Иван Андриенко так рассказывает о последних днях батареи:
– Невыносимо было слышать просьбы тяжелораненых. Одни просили убить их, чтобы избавить от мучений. Другие передавали адреса семей и просили тех, кто уцелеет, передать, что они смело сражались и погибли с честью, выполнив свой долг.
Таких просьб было много, не все выдерживали, нервы стали сдавать. С ума сошли главный старшина Шепилов и главный старшина Калашников и еще один краснофлотец, фамилию которого не помню…

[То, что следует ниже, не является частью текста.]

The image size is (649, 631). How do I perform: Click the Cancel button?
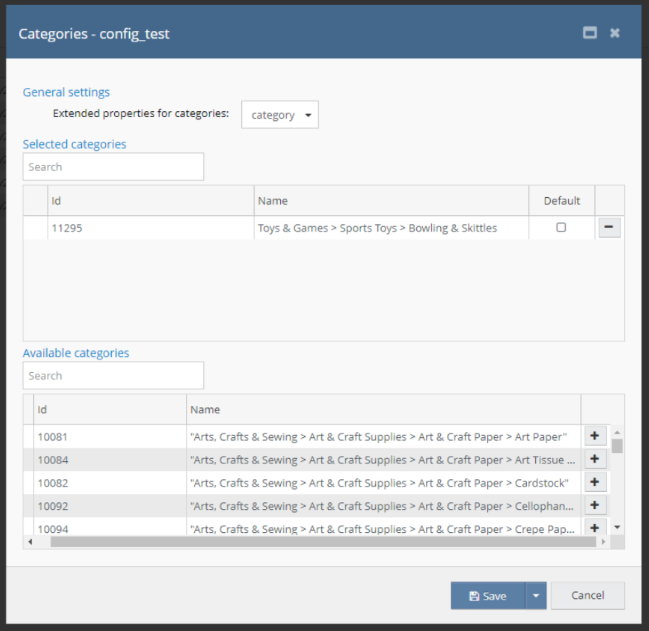click(587, 596)
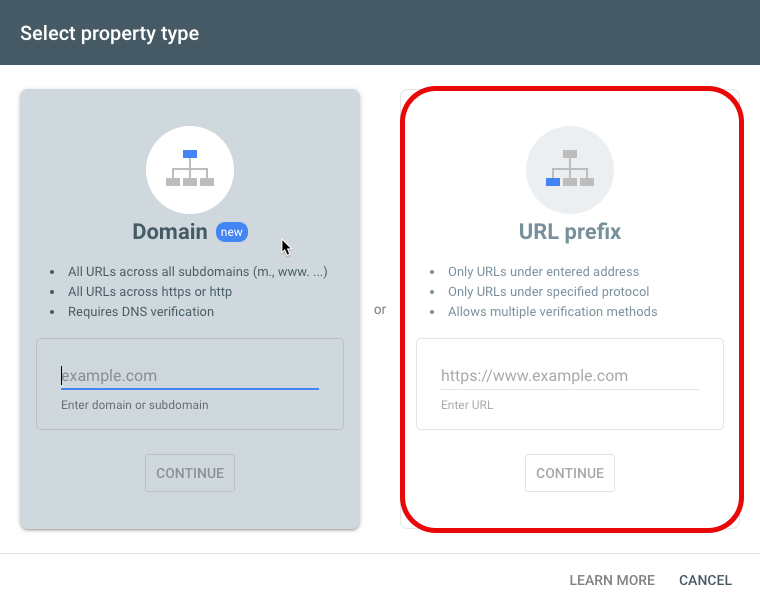Select the Domain heading text
Screen dimensions: 760x606
[170, 232]
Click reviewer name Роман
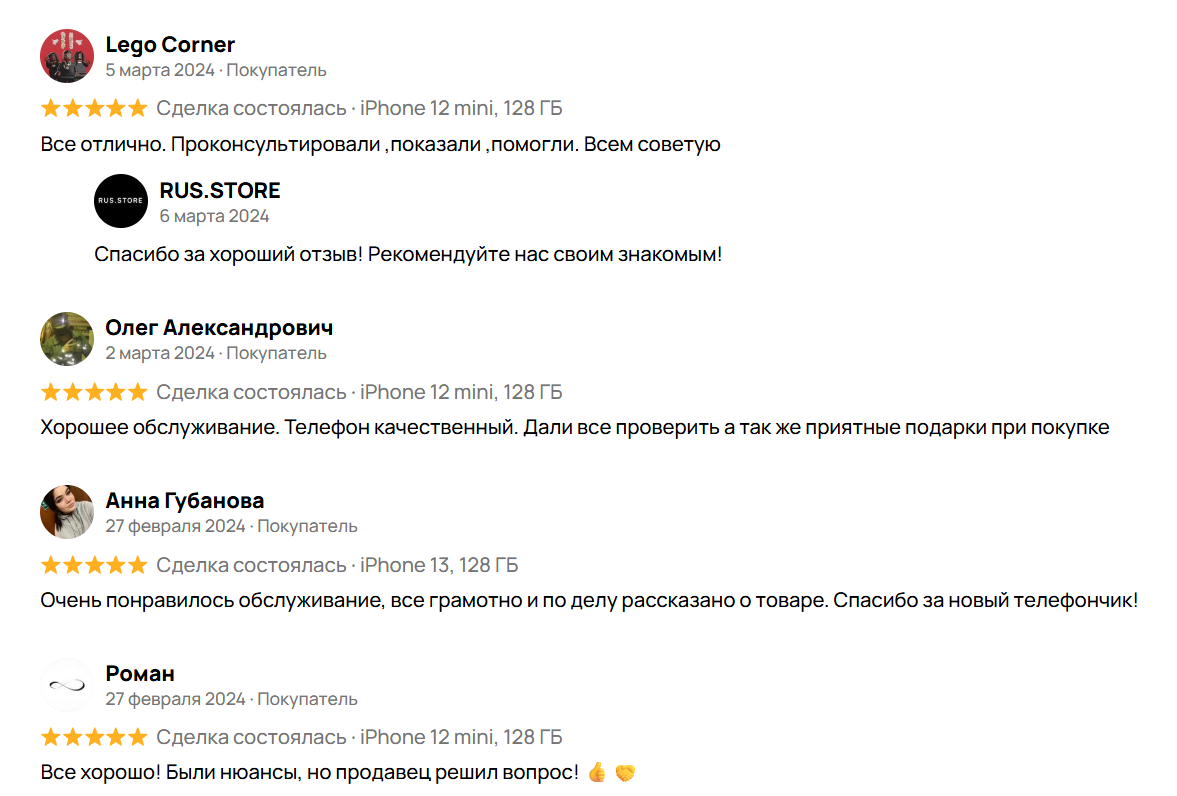Screen dimensions: 1177x796 click(140, 674)
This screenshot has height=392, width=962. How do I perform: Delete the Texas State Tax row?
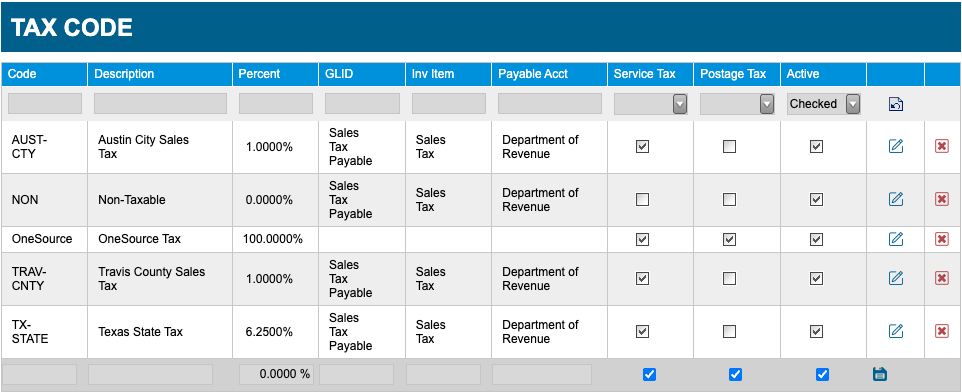(x=942, y=331)
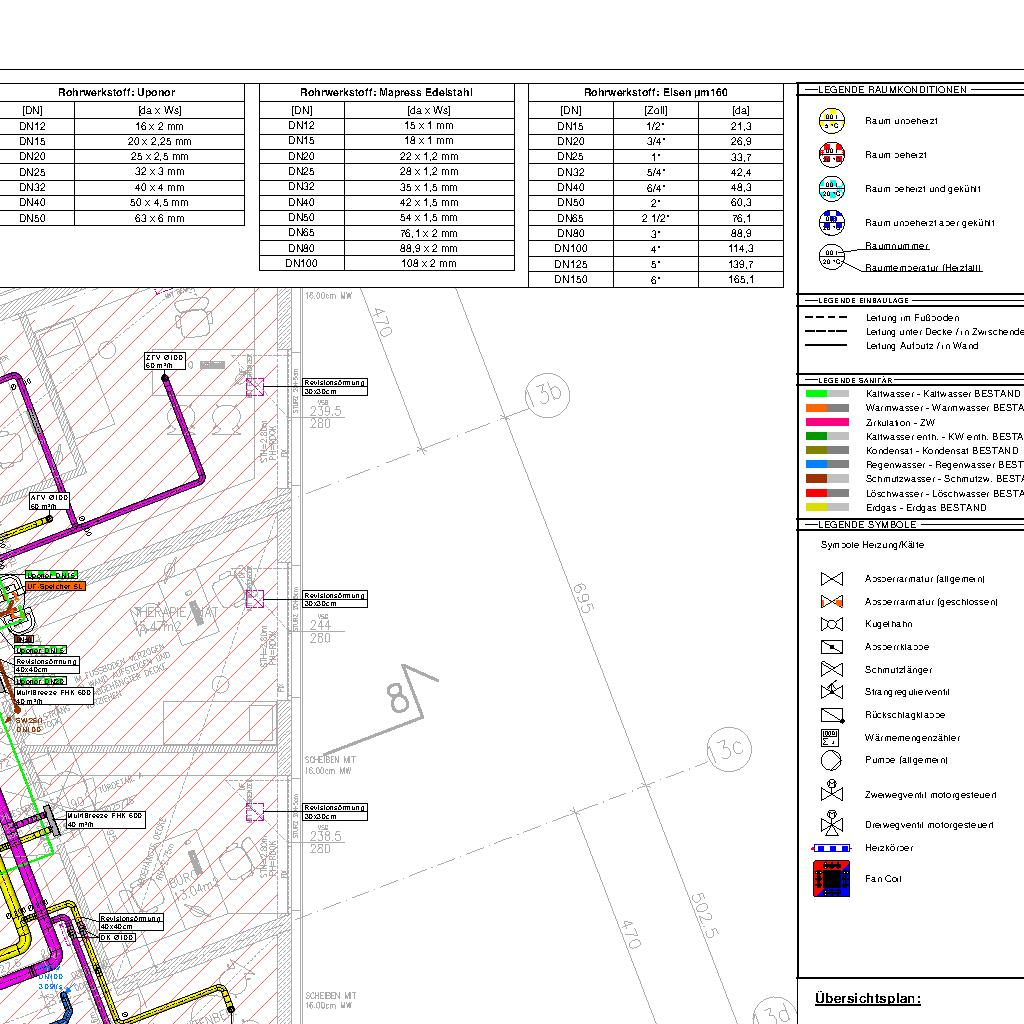The height and width of the screenshot is (1024, 1024).
Task: Click the red 'Raum beheizt' room marker
Action: (831, 155)
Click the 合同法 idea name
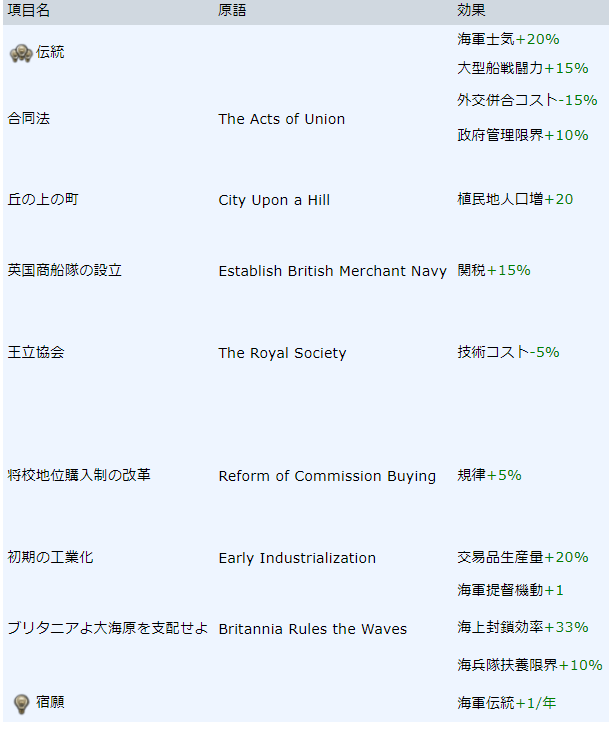 point(29,119)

Тяжелее всего то. что ты бессилен чем-либо помочь людям. Когда мы выбрались из-под массива, я увидел при дневном свете горсточку людей, оставшихся в живых. На всех нас было страшно смотреть: обгорелые, с многочисленными ссадинами и ушибами на теле, мы казались, вероятно, выходцами из преисподней… Пытаешься как-то ободрить павших духом, но кругом снуют конвоиры, знающие русский язык, и грозят пристрелить. Очень тяжело человеку, который дерется с врагом, переходить на положение пленного, – говорит Андриенко.
Смолкли орудийные залпы под Севастополем. Среди развалин сиротливо двигались люди, потерявшие все. По притихшим улицам медленно шли пленные. Их вели озлобленные конвоиры, хорошо знавшие цену достигнутой победы. Целые полки фашистской армии перестали существовать. Из многих полков нельзя было сформировать даже роту. Это признавали и сами немцы в своих воспоминаниях и служебных документах.
Молча, под жарким июльским солнцем брели пленные батарейцы по Бельбекской долине. Кое-кто пытался мимоходом заскочить в сад и сорвать пару еще зеленых яблок. Потные и грязные конвоиры пускали струю пуль в людей, пытавшихся утолить голод и жажду. Застреленные падали в дорожную пыль. Живые, качаясь, медленно шагали дальше. На Симферопольском шоссе колонна батарейцев влилась в общий поток пленных.
В Симферополе пленных стали «сортировать». Одних направляли в тыл, других в тюрьму или в лагерь особого режима.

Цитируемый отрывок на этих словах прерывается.